**Exercise**
All of the data below should be copied exactly as it stands.

**Data listing**
····················
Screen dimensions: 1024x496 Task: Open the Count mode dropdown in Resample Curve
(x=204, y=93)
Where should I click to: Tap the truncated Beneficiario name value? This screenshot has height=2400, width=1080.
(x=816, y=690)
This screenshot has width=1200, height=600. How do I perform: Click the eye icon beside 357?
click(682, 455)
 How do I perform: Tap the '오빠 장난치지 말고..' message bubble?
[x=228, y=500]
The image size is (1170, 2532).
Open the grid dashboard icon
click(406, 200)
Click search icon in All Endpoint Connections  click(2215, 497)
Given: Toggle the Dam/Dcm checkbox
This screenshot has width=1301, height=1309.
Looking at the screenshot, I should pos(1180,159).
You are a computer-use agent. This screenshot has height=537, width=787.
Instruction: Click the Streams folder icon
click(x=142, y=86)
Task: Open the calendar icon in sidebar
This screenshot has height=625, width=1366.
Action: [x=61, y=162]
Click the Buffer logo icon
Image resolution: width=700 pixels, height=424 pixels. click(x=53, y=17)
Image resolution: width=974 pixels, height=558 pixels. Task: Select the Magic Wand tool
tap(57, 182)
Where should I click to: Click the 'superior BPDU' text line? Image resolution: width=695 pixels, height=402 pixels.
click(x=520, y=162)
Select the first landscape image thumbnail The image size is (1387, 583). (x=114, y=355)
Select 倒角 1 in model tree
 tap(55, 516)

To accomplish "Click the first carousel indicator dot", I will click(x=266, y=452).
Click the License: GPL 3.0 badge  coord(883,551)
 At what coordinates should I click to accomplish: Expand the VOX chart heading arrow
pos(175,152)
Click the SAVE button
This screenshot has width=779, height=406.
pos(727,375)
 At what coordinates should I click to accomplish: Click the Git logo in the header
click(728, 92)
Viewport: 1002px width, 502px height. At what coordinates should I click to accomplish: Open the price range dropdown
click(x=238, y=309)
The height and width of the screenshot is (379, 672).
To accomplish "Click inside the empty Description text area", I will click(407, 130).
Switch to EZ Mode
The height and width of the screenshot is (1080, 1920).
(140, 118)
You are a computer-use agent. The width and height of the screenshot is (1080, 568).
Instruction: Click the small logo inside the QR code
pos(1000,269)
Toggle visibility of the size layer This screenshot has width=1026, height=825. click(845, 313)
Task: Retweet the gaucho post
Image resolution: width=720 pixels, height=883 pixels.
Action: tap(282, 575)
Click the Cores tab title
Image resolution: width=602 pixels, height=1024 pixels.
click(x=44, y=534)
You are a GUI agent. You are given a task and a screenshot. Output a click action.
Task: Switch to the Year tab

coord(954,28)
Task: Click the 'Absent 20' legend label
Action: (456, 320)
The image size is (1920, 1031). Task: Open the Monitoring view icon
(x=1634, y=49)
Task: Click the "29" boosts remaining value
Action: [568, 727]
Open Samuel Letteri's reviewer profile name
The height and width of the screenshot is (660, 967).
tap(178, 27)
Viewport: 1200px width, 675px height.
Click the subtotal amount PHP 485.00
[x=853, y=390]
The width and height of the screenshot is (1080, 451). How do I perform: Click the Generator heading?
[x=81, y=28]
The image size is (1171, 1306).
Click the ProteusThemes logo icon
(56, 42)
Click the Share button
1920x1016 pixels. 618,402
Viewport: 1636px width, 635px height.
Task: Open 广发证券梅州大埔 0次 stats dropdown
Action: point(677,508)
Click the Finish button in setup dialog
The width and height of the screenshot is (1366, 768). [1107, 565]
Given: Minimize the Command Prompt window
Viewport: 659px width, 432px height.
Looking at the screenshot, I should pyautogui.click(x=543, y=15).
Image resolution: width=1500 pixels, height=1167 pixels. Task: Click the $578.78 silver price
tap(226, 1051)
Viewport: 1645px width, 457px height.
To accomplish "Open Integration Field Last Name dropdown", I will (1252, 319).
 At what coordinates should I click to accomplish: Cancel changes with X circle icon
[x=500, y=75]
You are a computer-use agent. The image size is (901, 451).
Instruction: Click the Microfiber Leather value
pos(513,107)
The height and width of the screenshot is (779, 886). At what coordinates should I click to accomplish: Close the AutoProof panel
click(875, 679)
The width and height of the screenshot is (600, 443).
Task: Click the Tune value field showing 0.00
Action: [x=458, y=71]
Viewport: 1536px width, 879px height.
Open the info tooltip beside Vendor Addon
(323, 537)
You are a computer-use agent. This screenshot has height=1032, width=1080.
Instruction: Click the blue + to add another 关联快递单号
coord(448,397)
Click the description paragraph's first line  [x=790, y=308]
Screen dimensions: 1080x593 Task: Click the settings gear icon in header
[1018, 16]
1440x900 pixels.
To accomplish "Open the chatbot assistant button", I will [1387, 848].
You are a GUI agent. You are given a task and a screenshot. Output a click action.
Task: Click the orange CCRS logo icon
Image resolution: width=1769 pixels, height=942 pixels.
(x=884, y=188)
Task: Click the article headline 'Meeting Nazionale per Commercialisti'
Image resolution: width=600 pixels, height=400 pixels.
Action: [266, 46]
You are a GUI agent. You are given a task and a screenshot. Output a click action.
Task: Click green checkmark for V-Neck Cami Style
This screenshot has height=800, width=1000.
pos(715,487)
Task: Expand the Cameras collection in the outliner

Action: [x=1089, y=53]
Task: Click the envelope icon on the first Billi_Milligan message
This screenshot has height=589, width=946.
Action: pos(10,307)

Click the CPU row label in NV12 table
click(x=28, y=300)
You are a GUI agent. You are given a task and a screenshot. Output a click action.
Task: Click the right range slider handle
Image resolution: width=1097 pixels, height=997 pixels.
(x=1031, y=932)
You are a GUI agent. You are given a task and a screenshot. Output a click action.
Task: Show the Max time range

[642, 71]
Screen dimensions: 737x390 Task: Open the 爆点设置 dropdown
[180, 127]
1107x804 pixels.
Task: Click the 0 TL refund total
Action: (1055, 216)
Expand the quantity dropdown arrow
····················
**Result**
Screen dimensions: 1024x496 Task: Open the Count mode dropdown in Resample Curve
(x=204, y=93)
Where should I click to: Tap the truncated Beneficiario name value? This screenshot has height=2400, width=1080.
(x=816, y=690)
This screenshot has width=1200, height=600. How do I perform: Click the eye icon beside 357?
click(682, 455)
 How do I perform: Tap the '오빠 장난치지 말고..' message bubble?
[x=228, y=500]
The image size is (1170, 2532).
Open the grid dashboard icon
click(406, 200)
Click search icon in All Endpoint Connections  click(2215, 497)
Given: Toggle the Dam/Dcm checkbox
This screenshot has width=1301, height=1309.
Looking at the screenshot, I should pos(1180,159).
You are a computer-use agent. This screenshot has height=537, width=787.
Instruction: Click the Streams folder icon
click(x=142, y=86)
Task: Open the calendar icon in sidebar
This screenshot has height=625, width=1366.
Action: [x=61, y=162]
Click the Buffer logo icon
Image resolution: width=700 pixels, height=424 pixels. click(x=53, y=17)
Image resolution: width=974 pixels, height=558 pixels. Task: Select the Magic Wand tool
tap(57, 182)
Where should I click to: Click the 'superior BPDU' text line? Image resolution: width=695 pixels, height=402 pixels.
click(x=520, y=162)
Select the first landscape image thumbnail The image size is (1387, 583). (x=114, y=355)
Select 倒角 1 in model tree
 tap(55, 516)

To accomplish "Click the first carousel indicator dot", I will click(x=266, y=452).
Click the License: GPL 3.0 badge  coord(883,551)
 At what coordinates should I click to accomplish: Expand the VOX chart heading arrow
pos(175,152)
Click the SAVE button
This screenshot has width=779, height=406.
pos(727,375)
 At what coordinates should I click to accomplish: Click the Git logo in the header
click(728, 92)
Viewport: 1002px width, 502px height. At what coordinates should I click to accomplish: Open the price range dropdown
click(x=238, y=309)
The height and width of the screenshot is (379, 672).
To accomplish "Click inside the empty Description text area", I will click(407, 130).
Switch to EZ Mode
The height and width of the screenshot is (1080, 1920).
(140, 118)
You are a computer-use agent. The width and height of the screenshot is (1080, 568).
Instruction: Click the small logo inside the QR code
pos(1000,269)
Toggle visibility of the size layer This screenshot has width=1026, height=825. click(845, 313)
Task: Retweet the gaucho post
Image resolution: width=720 pixels, height=883 pixels.
Action: tap(282, 575)
Click the Cores tab title
Image resolution: width=602 pixels, height=1024 pixels.
click(x=44, y=534)
You are a GUI agent. You are given a task and a screenshot. Output a click action.
Task: Switch to the Year tab

coord(954,28)
Task: Click the 'Absent 20' legend label
Action: (456, 320)
The image size is (1920, 1031). Task: Open the Monitoring view icon
(x=1634, y=49)
Task: Click the "29" boosts remaining value
Action: [568, 727]
Open Samuel Letteri's reviewer profile name
The height and width of the screenshot is (660, 967).
tap(178, 27)
Viewport: 1200px width, 675px height.
Click the subtotal amount PHP 485.00
[x=853, y=390]
The width and height of the screenshot is (1080, 451). How do I perform: Click the Generator heading?
[x=81, y=28]
The image size is (1171, 1306).
Click the ProteusThemes logo icon
(56, 42)
Click the Share button
1920x1016 pixels. 618,402
Viewport: 1636px width, 635px height.
Task: Open 广发证券梅州大埔 0次 stats dropdown
Action: point(677,508)
Click the Finish button in setup dialog
The width and height of the screenshot is (1366, 768). [1107, 565]
Given: Minimize the Command Prompt window
Viewport: 659px width, 432px height.
Looking at the screenshot, I should pyautogui.click(x=543, y=15).
Image resolution: width=1500 pixels, height=1167 pixels. Task: Click the $578.78 silver price
tap(226, 1051)
Viewport: 1645px width, 457px height.
To accomplish "Open Integration Field Last Name dropdown", I will (1252, 319).
 At what coordinates should I click to accomplish: Cancel changes with X circle icon
[x=500, y=75]
You are a computer-use agent. The image size is (901, 451).
Instruction: Click the Microfiber Leather value
pos(513,107)
The height and width of the screenshot is (779, 886). At what coordinates should I click to accomplish: Close the AutoProof panel
click(875, 679)
The width and height of the screenshot is (600, 443).
Task: Click the Tune value field showing 0.00
Action: [x=458, y=71]
Viewport: 1536px width, 879px height.
Open the info tooltip beside Vendor Addon
(323, 537)
You are a computer-use agent. This screenshot has height=1032, width=1080.
Instruction: Click the blue + to add another 关联快递单号
coord(448,397)
Click the description paragraph's first line  [x=790, y=308]
Screen dimensions: 1080x593 Task: Click the settings gear icon in header
[1018, 16]
1440x900 pixels.
To accomplish "Open the chatbot assistant button", I will [1387, 848].
You are a GUI agent. You are given a task and a screenshot. Output a click action.
Task: Click the orange CCRS logo icon
Image resolution: width=1769 pixels, height=942 pixels.
(x=884, y=188)
Task: Click the article headline 'Meeting Nazionale per Commercialisti'
Image resolution: width=600 pixels, height=400 pixels.
Action: [266, 46]
You are a GUI agent. You are given a task and a screenshot. Output a click action.
Task: Click green checkmark for V-Neck Cami Style
This screenshot has height=800, width=1000.
pos(715,487)
Task: Expand the Cameras collection in the outliner

Action: [x=1089, y=53]
Task: Click the envelope icon on the first Billi_Milligan message
This screenshot has height=589, width=946.
Action: pos(10,307)

Click the CPU row label in NV12 table
click(x=28, y=300)
You are a GUI agent. You are given a task and a screenshot. Output a click action.
Task: Click the right range slider handle
Image resolution: width=1097 pixels, height=997 pixels.
(x=1031, y=932)
You are a GUI agent. You are given a task and a screenshot. Output a click action.
Task: Show the Max time range

[642, 71]
Screen dimensions: 737x390 Task: Open the 爆点设置 dropdown
[180, 127]
1107x804 pixels.
Task: Click the 0 TL refund total
Action: (1055, 216)
Expand the quantity dropdown arrow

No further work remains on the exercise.